Mais quelles magnifiques cuisses se présentent à mes yeux. Pas une trace de gras, pas une once de chair molle, que du muscle, rien que du muscle qui recouvre la fine ossature.
Mesdames, permettez-moi de vous caresser sous un délicat filet d’eau tiède. J’en palpe une première paire, la dépose sur le côté, puis passe à une de ses nombreuses compagnes dans l’attente d’un zest d’amour.
Après quelques brèves minutes, lorsque toutes ont gouté au massage de mes doigts, il est temps de les déposer dans un doux bain de farine qui les camouffle dans un linceul blanc. Ensuite les merveilleuses se mettent à dialoguer avec les échalotes et petits morceaux d’ail dans un lit d’huile d’olive. La musique commence, les odeurs apparaissent de ce mariage et mon corps vibre en accord avec la magie qui s’accomplit grâce à ma maigre participation.

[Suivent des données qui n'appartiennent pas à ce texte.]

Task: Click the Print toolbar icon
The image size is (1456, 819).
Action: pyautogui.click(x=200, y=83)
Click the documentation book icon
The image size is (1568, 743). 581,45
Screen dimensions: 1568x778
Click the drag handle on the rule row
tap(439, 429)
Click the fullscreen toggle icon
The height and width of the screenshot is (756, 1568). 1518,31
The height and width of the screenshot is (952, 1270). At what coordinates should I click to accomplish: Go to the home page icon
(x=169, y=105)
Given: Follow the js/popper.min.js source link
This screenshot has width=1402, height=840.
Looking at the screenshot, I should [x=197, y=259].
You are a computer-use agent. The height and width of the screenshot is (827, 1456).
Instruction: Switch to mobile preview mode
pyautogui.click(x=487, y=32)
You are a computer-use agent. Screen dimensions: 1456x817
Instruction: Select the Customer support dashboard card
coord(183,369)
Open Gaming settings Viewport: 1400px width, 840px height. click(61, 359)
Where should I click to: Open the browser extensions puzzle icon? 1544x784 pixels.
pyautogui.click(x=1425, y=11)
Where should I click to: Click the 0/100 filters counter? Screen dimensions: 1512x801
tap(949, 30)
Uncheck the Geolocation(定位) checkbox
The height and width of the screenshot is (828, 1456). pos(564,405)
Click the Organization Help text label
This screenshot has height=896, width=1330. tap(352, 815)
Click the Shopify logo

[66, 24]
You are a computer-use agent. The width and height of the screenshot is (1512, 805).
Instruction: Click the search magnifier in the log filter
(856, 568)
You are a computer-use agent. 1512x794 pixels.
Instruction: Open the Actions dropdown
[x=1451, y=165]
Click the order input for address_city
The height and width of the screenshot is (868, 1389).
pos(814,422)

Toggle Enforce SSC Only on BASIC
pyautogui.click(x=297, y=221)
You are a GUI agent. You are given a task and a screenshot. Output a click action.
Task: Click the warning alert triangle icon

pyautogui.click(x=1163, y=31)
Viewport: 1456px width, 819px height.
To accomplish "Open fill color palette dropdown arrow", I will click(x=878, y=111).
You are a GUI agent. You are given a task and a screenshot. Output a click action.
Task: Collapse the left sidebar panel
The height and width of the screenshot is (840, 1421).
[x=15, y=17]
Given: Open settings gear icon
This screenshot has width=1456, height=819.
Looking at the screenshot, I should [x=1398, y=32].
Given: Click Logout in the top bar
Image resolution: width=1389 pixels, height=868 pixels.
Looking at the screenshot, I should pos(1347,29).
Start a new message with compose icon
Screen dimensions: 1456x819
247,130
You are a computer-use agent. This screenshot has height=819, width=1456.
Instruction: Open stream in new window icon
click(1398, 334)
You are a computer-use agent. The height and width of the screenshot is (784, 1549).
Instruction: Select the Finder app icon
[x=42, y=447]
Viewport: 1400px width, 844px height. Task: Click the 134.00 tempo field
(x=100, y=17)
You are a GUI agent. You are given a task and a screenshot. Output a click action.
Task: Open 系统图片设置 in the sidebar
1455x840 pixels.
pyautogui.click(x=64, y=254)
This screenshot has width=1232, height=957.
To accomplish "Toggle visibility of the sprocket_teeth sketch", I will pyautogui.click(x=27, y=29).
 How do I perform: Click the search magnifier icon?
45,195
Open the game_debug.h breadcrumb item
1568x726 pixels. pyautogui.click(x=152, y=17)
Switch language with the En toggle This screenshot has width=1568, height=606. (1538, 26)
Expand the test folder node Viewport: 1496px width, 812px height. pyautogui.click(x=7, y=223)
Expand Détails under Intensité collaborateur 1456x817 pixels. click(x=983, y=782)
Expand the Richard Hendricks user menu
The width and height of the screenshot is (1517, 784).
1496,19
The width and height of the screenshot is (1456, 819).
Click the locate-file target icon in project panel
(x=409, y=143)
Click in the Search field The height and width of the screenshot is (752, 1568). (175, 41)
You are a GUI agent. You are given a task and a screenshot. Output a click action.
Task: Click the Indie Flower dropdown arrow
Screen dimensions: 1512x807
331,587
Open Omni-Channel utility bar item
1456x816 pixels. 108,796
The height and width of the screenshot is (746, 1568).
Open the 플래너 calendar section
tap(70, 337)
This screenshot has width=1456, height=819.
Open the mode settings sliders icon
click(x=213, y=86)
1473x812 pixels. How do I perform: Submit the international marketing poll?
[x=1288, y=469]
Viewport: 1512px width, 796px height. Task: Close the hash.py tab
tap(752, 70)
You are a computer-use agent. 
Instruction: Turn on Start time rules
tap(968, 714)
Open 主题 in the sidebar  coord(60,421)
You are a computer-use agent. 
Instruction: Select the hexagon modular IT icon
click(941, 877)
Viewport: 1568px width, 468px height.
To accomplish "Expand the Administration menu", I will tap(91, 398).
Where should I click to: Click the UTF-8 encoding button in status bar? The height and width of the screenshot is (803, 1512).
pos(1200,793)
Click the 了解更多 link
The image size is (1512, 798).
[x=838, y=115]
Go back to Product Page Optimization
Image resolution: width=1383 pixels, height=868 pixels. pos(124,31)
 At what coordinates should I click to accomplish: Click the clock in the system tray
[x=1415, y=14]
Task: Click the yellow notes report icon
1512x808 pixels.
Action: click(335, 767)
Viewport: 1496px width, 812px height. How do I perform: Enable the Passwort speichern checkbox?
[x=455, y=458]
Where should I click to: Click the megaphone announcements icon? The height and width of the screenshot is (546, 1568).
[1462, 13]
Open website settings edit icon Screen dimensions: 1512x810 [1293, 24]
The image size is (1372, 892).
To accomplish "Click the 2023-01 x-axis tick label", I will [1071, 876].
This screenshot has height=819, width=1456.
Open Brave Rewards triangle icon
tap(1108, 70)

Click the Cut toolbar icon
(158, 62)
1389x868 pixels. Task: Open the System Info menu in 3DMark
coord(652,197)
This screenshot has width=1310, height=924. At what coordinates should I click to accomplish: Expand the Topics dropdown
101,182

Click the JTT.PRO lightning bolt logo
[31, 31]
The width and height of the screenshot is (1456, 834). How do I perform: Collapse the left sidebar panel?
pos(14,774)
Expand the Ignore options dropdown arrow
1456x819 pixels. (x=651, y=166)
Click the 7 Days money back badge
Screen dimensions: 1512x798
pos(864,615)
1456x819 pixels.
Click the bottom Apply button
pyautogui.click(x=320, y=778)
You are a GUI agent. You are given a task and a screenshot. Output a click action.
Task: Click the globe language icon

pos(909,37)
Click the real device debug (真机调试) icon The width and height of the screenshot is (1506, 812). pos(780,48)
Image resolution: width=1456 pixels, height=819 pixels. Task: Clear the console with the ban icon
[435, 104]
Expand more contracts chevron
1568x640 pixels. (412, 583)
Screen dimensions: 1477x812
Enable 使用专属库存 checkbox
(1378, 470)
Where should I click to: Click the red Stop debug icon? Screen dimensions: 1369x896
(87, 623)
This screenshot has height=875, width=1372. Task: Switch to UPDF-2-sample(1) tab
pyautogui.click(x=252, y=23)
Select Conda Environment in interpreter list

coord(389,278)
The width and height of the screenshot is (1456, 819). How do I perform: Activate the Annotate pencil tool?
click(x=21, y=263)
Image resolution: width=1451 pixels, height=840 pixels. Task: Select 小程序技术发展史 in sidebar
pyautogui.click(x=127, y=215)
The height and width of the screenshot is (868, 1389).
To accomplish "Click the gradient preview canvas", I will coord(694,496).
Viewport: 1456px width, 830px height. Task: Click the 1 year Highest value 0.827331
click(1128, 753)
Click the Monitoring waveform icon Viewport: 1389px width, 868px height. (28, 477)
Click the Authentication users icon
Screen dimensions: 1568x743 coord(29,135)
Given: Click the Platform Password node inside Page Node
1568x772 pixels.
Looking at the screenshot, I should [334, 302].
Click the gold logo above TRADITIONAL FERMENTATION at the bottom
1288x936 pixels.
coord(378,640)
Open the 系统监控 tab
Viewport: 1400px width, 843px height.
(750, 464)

Dix minutes s’écoulent, le paysage s’est modifié pour atteindre la perfection d’une peinture de maître et le feu s’éteint. Le calme revient malgré l’activité incessante des jolies cuisses accouplées. L’heure est venue de passé au salon. Les verres de vin blanc sont plein, L’art de Miles rempli l’atmosphère, le ciel se dégage lentement, le festin peut commencer.
Les premières bouchées révèlent le miracle qu’il s’est produit depuis quelques instants, puis l’esprit se laisse totalement absorber, se dissout dans l’appréciation indescriptible et éphémère des gambettes. Le temps observe, envieux, les évènements qui se déroulent avec innocence. Si Dieu il y avait, ce dernier se serait joint au spectacle.
Enfin, la fin du bonheur se montre, timide et désolée, et le café vient clore cette chanson depuis si longtemps muette. La sieste et les rêves de ces moments passés avec tant d’affection éclairent la scène de leur obscurité berçante. L’après-midi peut se terminer dans l’inaction salutaire de ce petit miracle.